*Instructions to follow:* Within the records below is a range that opens at the line with "The width and" and closes at the line with "the Show usage". Return that range word for word, both ends included, and only that range.

*Stored data:*
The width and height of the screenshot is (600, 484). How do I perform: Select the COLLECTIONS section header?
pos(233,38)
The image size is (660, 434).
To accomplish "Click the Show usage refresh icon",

--

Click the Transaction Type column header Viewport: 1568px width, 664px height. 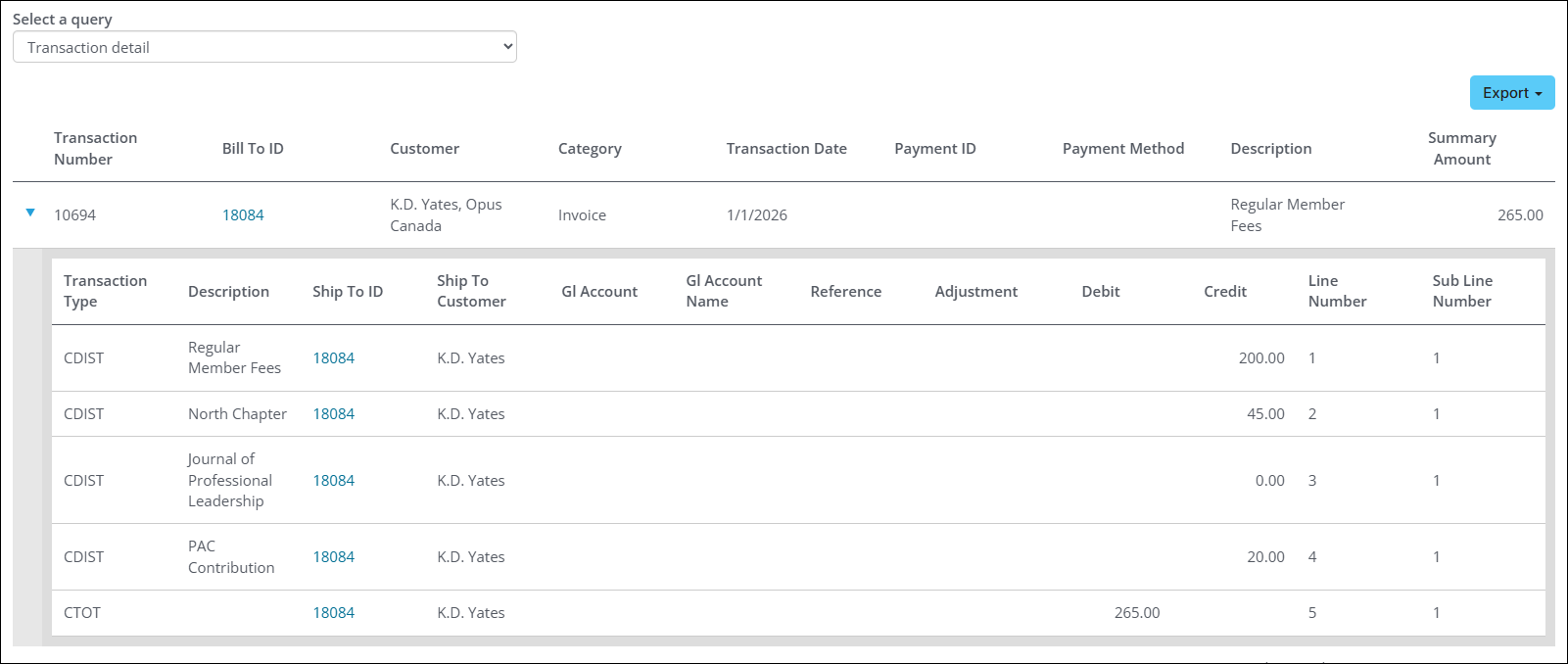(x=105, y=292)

*Exercise answer:*
The width and height of the screenshot is (600, 484). How do I perform: Select the COLLECTIONS section header?
pos(233,38)
The image size is (660, 434).
To accomplish "Click the Show usage refresh icon",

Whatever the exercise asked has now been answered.